From what I've read about them they're like a large percentage of wild things: if you leave them alone they'll leave you alone. They certainly don't go looking for people to bite.
Our son has been with us for the last couple of days, (finally removing the last couple of tons of his junk from our house) and he said we had a couple in the conservatory (amongst his stuff), I don't know how long they've been there but they definitely haven't bitten anybody yet.
There appears to be some faint markings on the abdomen of your spider. I'm no expert but it looks like Steatoda grossa or just possibly bipunctata. We have shared our home with quite a few over the years with no problem. The one with the nasty bite (if reports are to be believed) is the slightly larger Steatoda nobilis but it has much clearer markings on its abdomen than your picture shows - more like Rowanberry's in fact. It is said to have a liking for elevated positions in conservatories and kitchens. Again, we've had plenty in our home. Any bites we've had have been insignificant and most likely from pet fleas than the spiders.
I agree with the above, unless there is a good reason to remove it, then just leave it alone.
There is always the possibility of an adverse allergic reaction but this is rare and as far as I have read no more likely with the bite of a false black widow than with that of a bee or wasp sting.
There has been quite a bit in the media recently and I suspect that some of the reported alleged spider bites are actually bites from other creatures. Some of the much more common biting insects (eg mosquitoes, horse flies, Blandford fly) are able to bite severely and are, I believe, responsible for many more incidents than spiders.
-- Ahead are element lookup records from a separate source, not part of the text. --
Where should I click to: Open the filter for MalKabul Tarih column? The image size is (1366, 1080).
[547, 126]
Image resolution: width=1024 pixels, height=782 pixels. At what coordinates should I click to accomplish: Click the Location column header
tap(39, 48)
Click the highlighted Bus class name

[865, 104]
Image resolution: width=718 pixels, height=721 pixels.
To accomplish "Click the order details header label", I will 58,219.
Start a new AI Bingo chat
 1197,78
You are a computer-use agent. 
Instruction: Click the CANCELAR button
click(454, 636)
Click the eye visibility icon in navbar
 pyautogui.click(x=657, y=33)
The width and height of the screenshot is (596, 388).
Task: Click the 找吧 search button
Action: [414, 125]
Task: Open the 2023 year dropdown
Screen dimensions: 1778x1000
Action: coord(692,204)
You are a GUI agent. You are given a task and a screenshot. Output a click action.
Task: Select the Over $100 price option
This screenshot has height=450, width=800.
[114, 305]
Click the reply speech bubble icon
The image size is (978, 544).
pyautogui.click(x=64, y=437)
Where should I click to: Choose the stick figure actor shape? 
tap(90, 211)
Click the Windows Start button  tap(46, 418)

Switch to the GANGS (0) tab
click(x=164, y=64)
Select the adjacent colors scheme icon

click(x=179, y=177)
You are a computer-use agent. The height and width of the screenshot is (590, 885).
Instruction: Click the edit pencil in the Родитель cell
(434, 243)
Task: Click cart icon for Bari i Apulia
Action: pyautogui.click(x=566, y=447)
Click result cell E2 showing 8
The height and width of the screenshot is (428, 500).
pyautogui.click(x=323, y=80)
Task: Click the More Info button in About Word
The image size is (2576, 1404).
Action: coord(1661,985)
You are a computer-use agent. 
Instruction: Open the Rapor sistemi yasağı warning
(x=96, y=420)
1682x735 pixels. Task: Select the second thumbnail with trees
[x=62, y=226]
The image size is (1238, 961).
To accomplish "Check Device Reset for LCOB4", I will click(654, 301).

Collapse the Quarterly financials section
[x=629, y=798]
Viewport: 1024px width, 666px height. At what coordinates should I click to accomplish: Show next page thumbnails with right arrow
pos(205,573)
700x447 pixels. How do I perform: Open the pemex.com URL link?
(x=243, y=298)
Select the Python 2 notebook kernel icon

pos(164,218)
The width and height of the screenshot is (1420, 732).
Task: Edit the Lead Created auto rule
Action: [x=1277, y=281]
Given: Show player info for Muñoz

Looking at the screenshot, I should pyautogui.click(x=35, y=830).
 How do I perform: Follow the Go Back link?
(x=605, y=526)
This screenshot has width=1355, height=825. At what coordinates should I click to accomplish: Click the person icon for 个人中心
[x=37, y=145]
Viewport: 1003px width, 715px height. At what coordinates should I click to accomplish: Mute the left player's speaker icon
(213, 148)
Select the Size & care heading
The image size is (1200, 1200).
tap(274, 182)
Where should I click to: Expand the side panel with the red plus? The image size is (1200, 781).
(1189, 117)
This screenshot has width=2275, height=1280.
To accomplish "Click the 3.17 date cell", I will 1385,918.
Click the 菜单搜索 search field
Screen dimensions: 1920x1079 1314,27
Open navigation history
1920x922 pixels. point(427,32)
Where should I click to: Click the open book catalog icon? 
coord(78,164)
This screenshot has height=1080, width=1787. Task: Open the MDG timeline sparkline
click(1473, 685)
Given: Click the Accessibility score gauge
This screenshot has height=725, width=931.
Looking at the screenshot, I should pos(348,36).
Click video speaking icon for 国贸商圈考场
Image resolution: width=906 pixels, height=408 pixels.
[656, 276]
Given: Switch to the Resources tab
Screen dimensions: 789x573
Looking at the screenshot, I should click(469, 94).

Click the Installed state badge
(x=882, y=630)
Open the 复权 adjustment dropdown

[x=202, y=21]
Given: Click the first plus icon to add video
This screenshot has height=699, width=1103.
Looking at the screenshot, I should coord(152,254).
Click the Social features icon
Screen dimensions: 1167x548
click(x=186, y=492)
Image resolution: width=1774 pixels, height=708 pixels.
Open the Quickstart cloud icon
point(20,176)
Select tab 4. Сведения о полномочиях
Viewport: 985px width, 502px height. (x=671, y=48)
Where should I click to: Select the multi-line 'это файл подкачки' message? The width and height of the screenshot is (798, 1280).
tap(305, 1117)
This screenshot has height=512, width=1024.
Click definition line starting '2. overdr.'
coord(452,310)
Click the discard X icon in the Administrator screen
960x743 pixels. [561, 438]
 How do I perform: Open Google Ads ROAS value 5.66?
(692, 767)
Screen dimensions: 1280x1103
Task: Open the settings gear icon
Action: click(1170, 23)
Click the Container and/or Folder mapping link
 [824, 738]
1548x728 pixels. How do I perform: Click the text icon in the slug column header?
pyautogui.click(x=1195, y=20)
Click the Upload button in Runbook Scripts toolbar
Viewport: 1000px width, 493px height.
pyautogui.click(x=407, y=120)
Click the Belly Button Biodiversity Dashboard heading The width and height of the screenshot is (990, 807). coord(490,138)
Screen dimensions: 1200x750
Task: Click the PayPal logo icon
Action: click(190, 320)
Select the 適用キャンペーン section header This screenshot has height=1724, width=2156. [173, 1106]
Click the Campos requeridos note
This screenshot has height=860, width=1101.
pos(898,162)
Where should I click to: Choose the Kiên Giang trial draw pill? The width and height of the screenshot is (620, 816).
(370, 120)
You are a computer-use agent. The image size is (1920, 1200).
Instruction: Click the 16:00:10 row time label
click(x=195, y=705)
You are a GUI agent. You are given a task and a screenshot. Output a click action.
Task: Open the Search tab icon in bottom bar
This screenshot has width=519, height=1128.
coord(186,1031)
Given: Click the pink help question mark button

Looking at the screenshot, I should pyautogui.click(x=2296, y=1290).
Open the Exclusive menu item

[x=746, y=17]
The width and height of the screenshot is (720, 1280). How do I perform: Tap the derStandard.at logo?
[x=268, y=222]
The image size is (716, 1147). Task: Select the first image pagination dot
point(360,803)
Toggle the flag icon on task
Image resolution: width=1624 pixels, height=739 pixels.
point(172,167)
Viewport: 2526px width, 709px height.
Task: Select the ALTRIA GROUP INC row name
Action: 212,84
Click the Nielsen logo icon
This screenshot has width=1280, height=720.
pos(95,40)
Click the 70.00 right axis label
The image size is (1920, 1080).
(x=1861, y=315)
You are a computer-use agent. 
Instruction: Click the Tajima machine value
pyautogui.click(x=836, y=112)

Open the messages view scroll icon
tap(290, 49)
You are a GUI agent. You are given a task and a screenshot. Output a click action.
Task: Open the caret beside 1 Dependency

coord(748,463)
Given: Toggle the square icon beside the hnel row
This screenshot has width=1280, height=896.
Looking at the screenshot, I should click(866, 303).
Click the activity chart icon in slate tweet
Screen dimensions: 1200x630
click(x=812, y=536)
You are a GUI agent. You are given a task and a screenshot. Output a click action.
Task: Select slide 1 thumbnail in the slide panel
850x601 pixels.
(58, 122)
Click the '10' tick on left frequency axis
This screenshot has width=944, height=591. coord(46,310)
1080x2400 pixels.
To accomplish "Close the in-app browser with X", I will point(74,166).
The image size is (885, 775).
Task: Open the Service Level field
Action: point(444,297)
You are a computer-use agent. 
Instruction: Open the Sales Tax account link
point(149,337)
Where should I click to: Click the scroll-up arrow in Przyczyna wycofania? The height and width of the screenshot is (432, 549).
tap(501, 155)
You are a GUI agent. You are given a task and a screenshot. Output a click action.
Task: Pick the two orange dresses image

Post by Cotham Marble on Jul 15, 2016 11:25:45 GMT
Off topic really for the original question, but this seems sort of relevant: I've spent quite a lot of my life in close contact with invertebrates and I have never been bitten by a spider - or rather hadn't because two days ago I got a nasty nip on my ear !! from a Dysdera crocata. If I'd been pootling around in the shed, or garden or loft I might not have been discombobulated, but this was in the kitchen. I can only conclude that said spider was making its way across the ceiling, was confused by the polarising of light reflecting off my largely hair free scalp and was compelled to drop downwards. I'm afraid my own reflex slap to the side of my scull caused death of D.crocata but I've suffered no long term effects. I did however take the precaution of applying liberal amounts of antiseptic, which is probably wise in the case of any bite, given the chance of the introduction of some uncommon microbes.
Anyway kamikazee spiders of whatever species seem pretty rare so living with them where ever possible is the best approach. I did once get bitten on the leg by an ant in a Chinese restaurant in Dorchester
I did once get bitten on the leg by an ant in a Chinese restaurant in Dorchester
A Red Ant got me once on the inside of my thigh, that was some fierce pain, (or maybe just shock) I do know I've never dropped my trousers so quickly before or since, fortunately I was alone in the middle of a field.
The same field, (it was next to the River Mimram in Hertfordshire) on another occasion, saw me get a visit from a policeman: it was a hot day, I was down to just my shorts and snoozing beside the stream with my feet dangling in the water.A passing train passenger reported a body lying in the field to the police.